Remembering and Wishing


It was hot, hot, hot at the fair. Nineties. Humid. The heat was coming up off the asphalt on the midway, drying my kids up like French fries. After we finished the water we'd brought along, I kept buying bottles of cold water and emptying them into my babies. Liam found a way to keep cool in the cattle barn.

The heat collected under the carousel's canopy, and Liam almost swooned as we waited for the music to begin and the horses to start their dizzy gallop.It was time for ice cream. I followed the sound of a one-lung gasoline engine, circa 1900 or so. It sounded like a John Deere, and it was. This was the first model of engine my dad ever restored, and by the time he died, he'd restored dozens. He was good at it. He tore them apart and cleaned and greased every moving part, and then he painted them in original colors, sometimes asking me to do the lettering or pinstripes, and put them back together. He'd sit on a bunch of newspapers on the basement floor with hundreds of little parts spread out around him, his legs out like a kid playing marbles, and mutter to himself as he worked (or played).

He would have liked Liam and Phoebe, if he had ever gotten to meet them.

When he finally got them reassembled, he always liked to start them up for the first time to see if he'd done it right. Remember, this was in the basement of our house. The exhaust would drift up the stairs, along with the sometimes deafening report of the engine firing (if he hadn't put a muffler on it), and when she couldn't stand it any longer my mother would stomp over and holler DAAALE!!! down the stairs and slam the basement door and you'd hear him shut it down, the flywheel coasting to a whispered halt. Then you'd hear some muttering and tinkering and before long he'd give the flywheel another crank and the whole show would repeat.

Because I'd been hanging around like a dirty shirt while he rebuilt the things, I always ran downstairs to congratulate him on another busted-up engine brought back to life. I always wished my mom would at least go down a few steps to take a peek at what he'd accomplished, but she didn't think much of having to pick her way through antique engine debris to get to the Maytag.

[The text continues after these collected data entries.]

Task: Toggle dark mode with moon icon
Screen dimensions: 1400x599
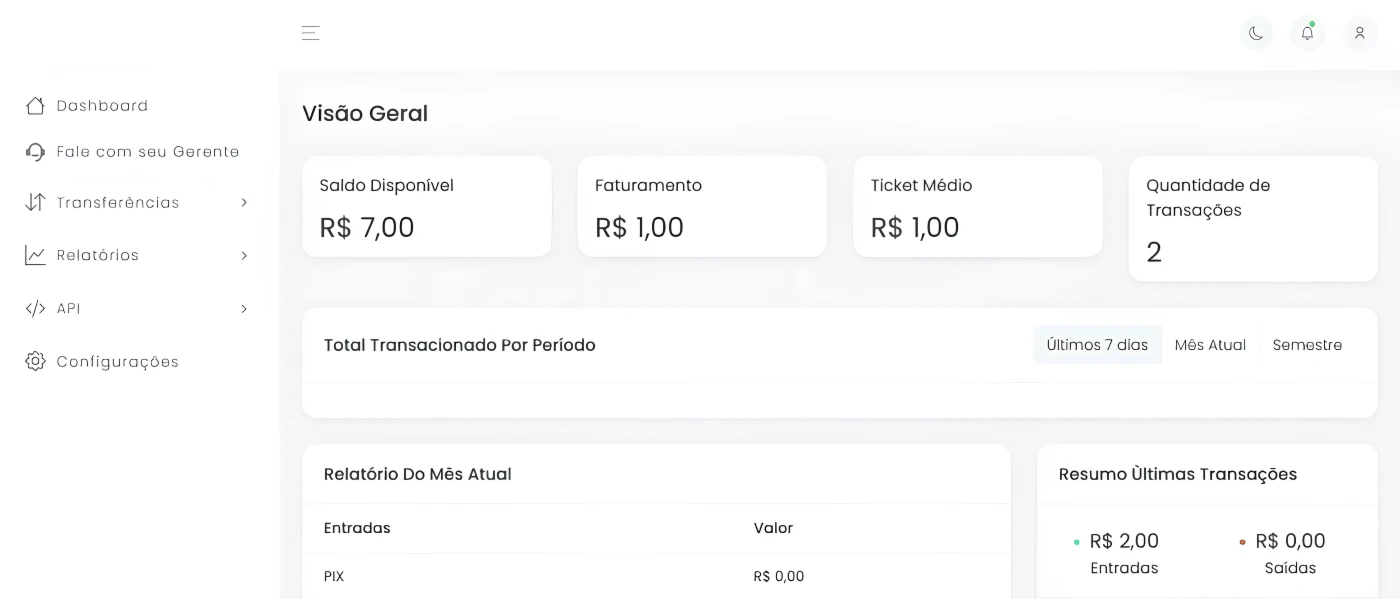Action: (x=1256, y=33)

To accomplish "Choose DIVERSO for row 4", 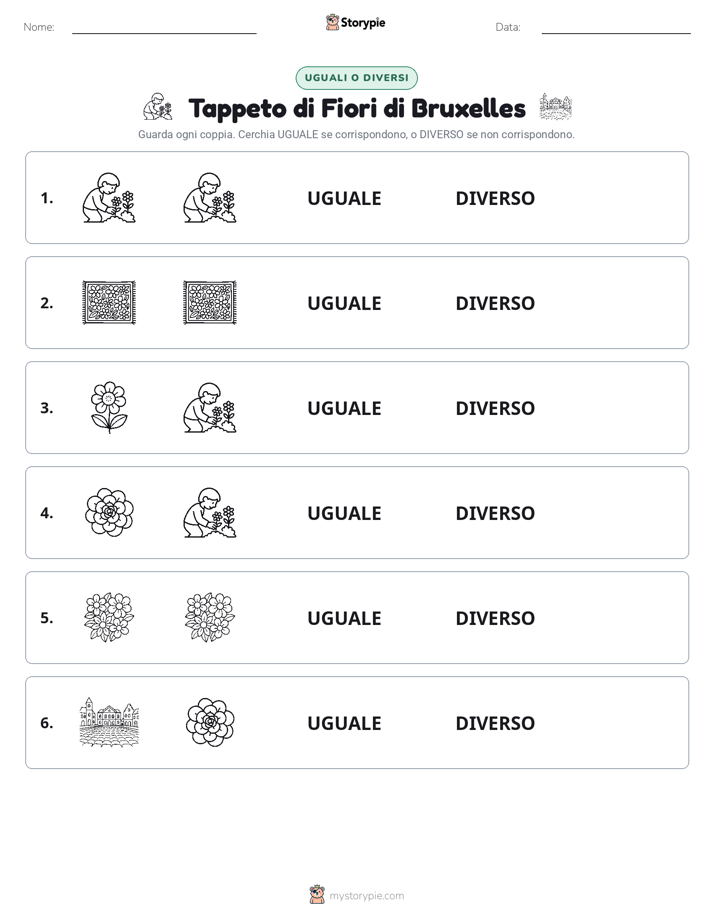I will click(x=495, y=513).
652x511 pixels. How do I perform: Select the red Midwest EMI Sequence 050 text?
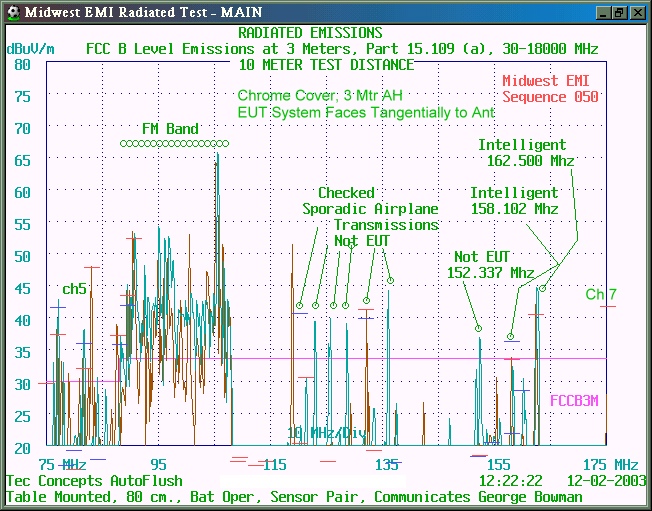550,89
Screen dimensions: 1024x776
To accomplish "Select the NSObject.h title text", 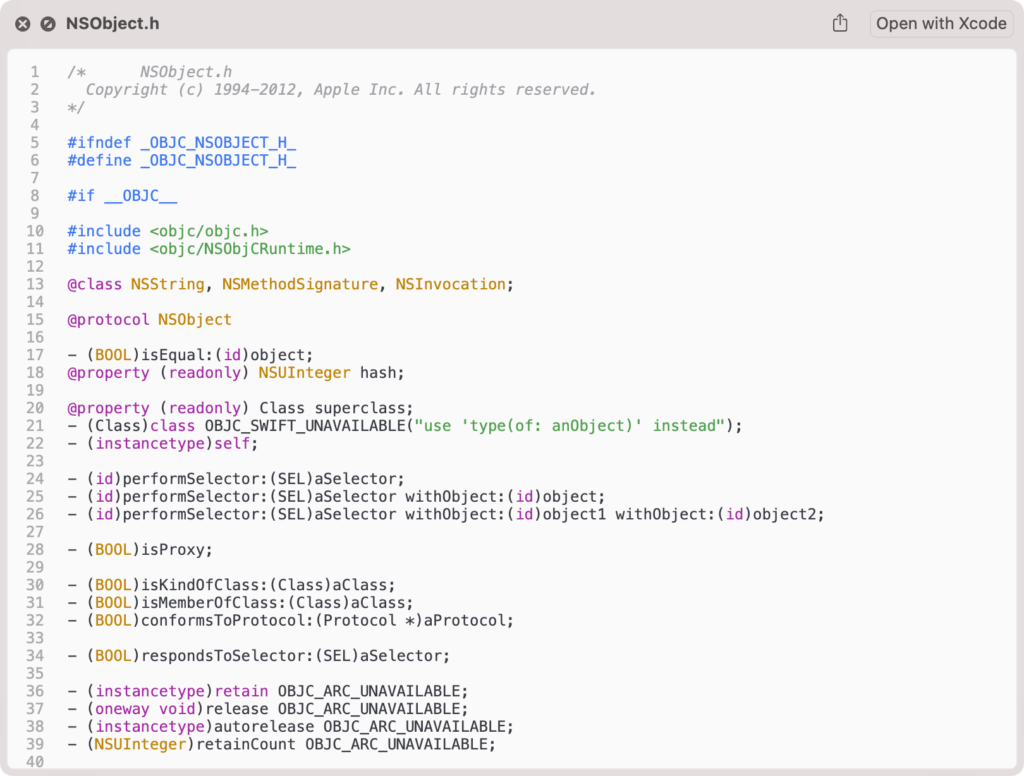I will click(x=113, y=23).
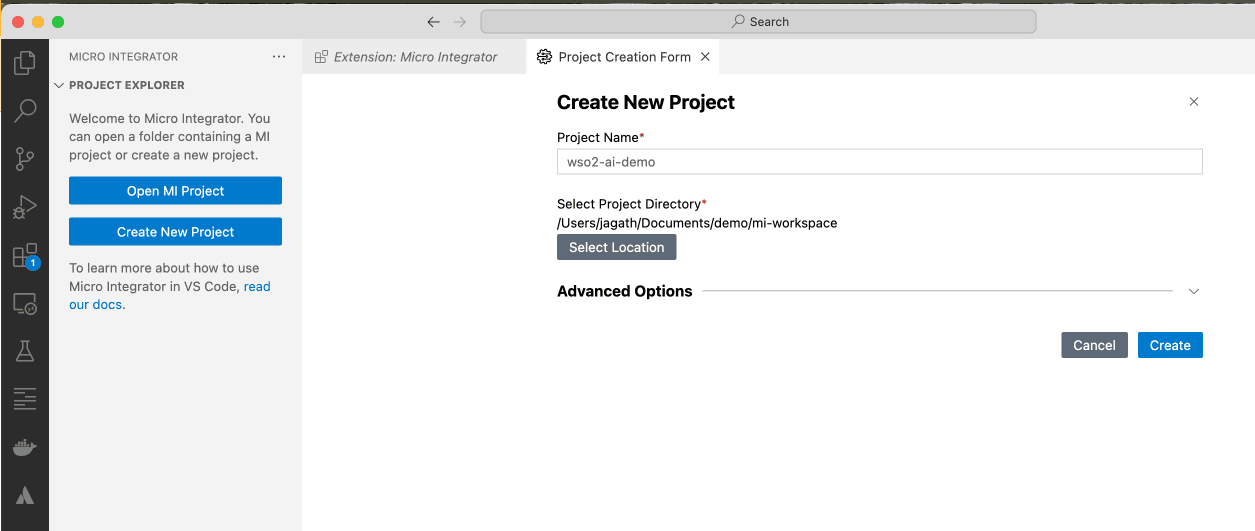1255x531 pixels.
Task: Collapse the Project Explorer section
Action: 59,86
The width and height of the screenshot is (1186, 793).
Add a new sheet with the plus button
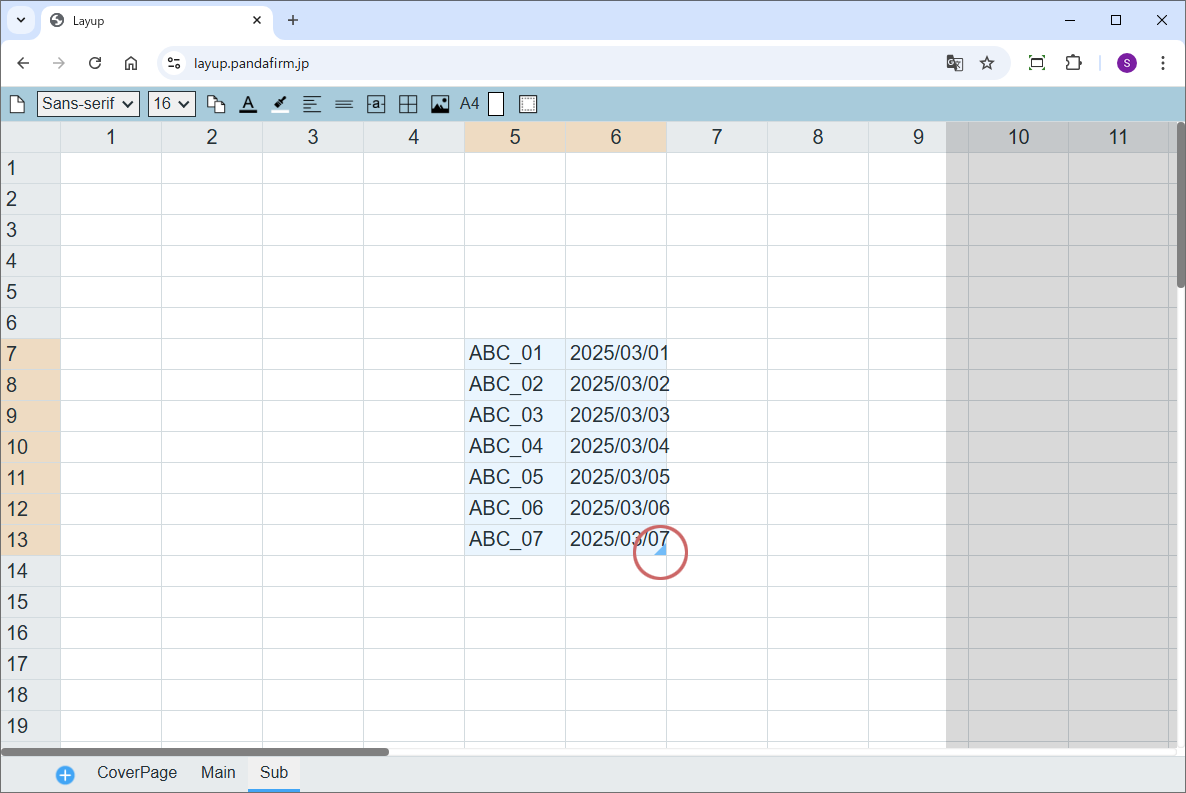(65, 775)
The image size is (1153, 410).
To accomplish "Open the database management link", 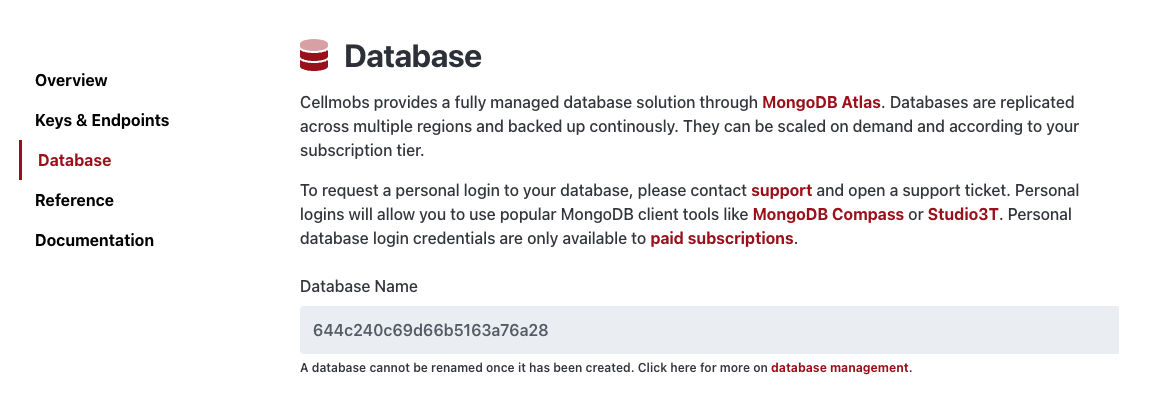I will tap(839, 368).
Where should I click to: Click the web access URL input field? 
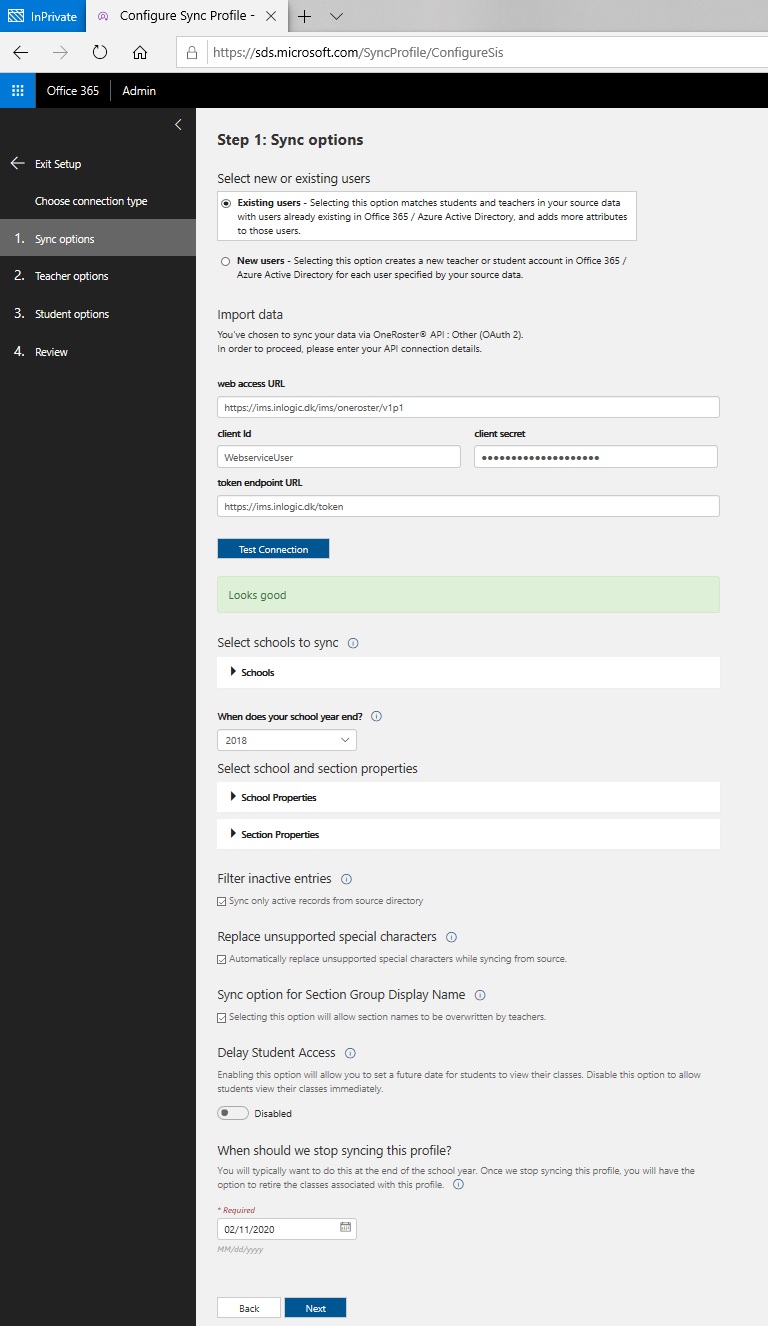[468, 407]
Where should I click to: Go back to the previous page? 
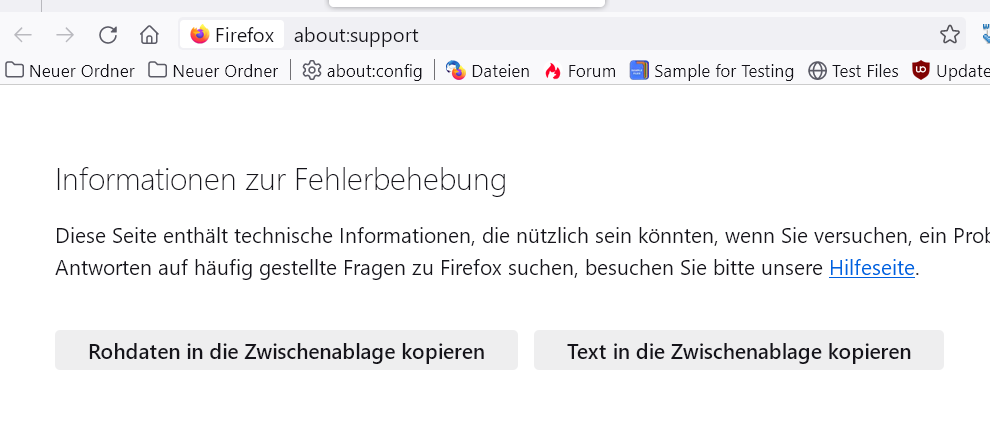point(23,35)
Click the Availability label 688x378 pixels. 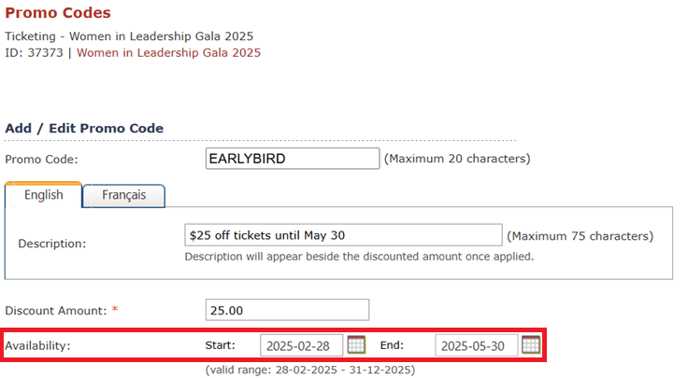[x=38, y=346]
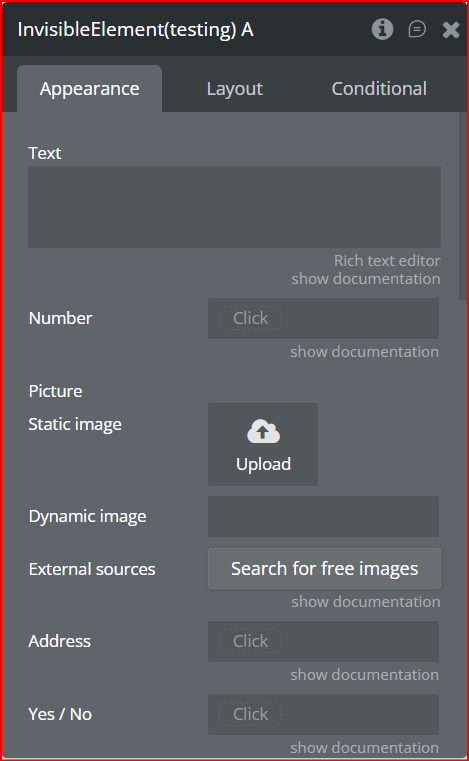
Task: Click the Dynamic image input box
Action: pyautogui.click(x=323, y=516)
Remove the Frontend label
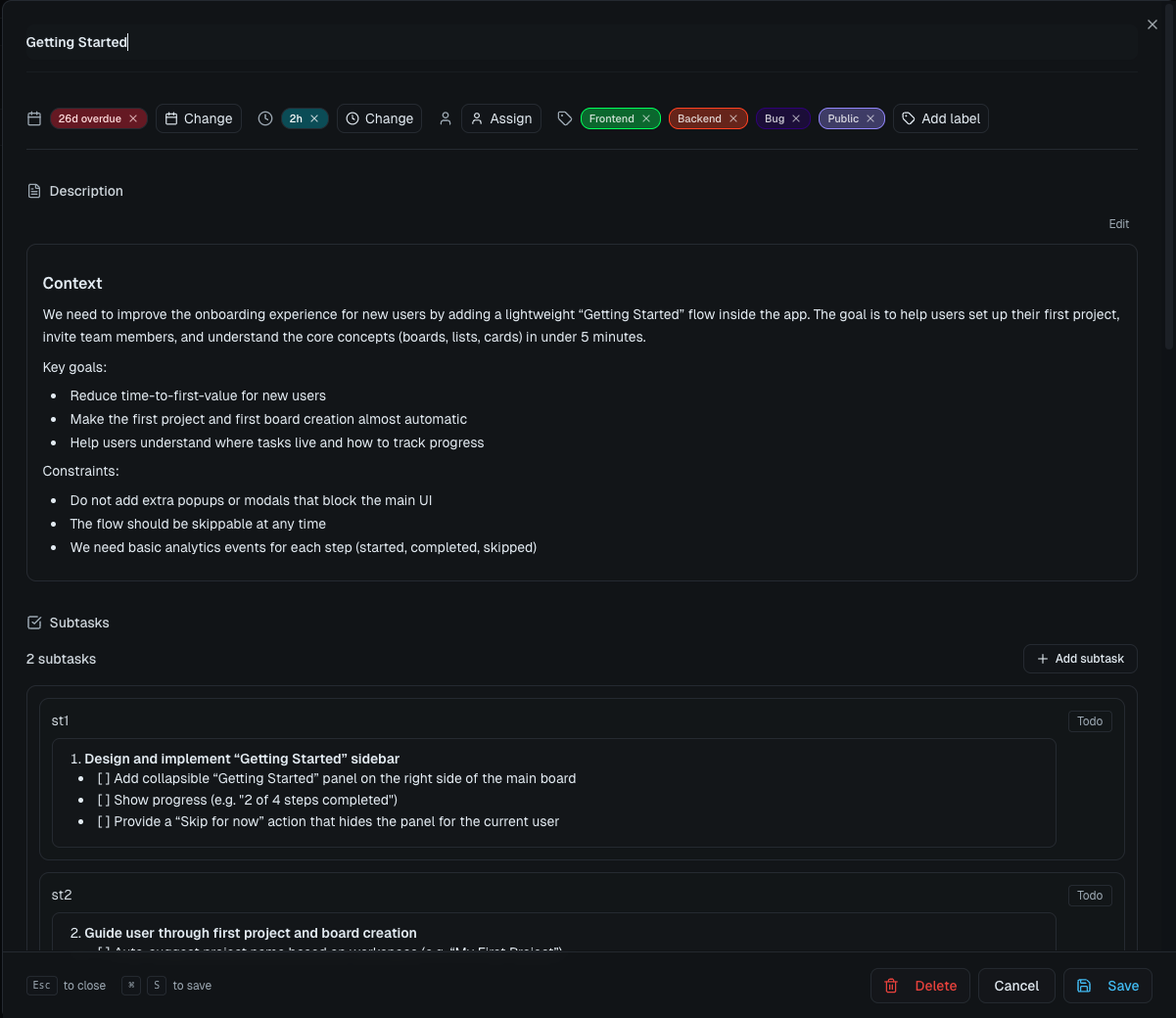 pos(645,117)
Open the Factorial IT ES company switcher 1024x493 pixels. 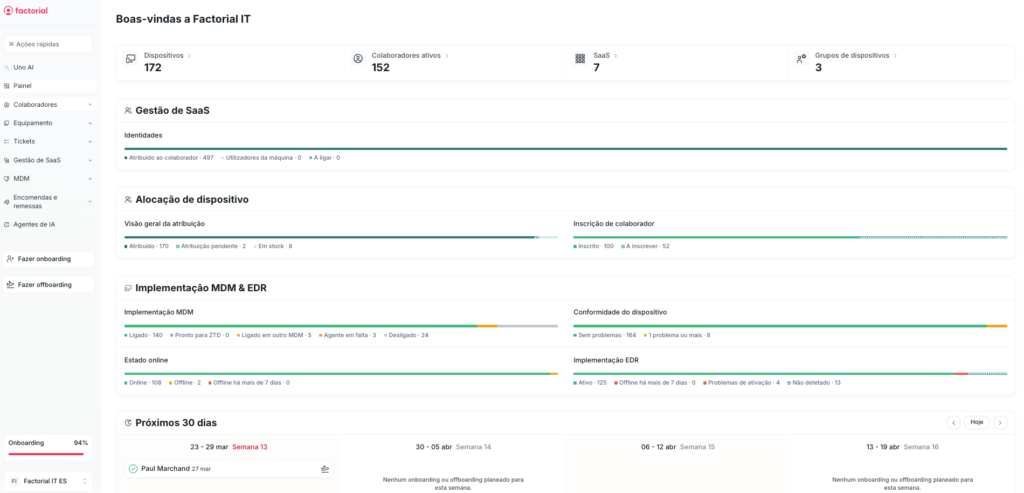48,481
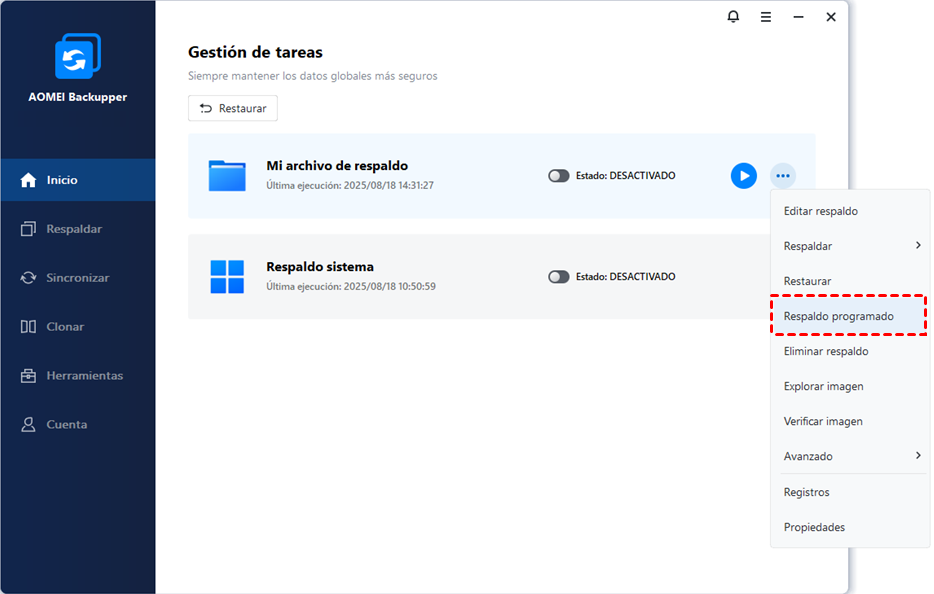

The man tending this ingenious setup--the engine is turning the ice cream makers' cranks-- was pleased to have someone come by who knew what she was looking at. I was taken away by the pop and chug of this noble machine. All that iron for a quarter horsepower.

Something was wrong, though. It looked right, sounded right, but the nostalgic loop was incomplete.

You're not burning gasoline in this, are you?
Nope, Coleman fuel.
I didn't think it smelled right.

The ice cream was darned good, nice and sloppy, but not as good as Dad's. Mom used to buy Golden Guernsey milk and put extra vanilla in, too. This was made with regular old Holstein milk, I think. Dad was forever trying to figure out how to hook an engine up to the churn, but never got the ratios right. He'd have loved this, hanging out all day making ice cream. He used to take his engines to the Virginia State Fair in Richmond and come home hoarse from talking about them all day.

Good thing this old Deere wasn't burning gasoline. Had I caught the scent of that old familiar exhaust, I know I'd have stood there and bawled.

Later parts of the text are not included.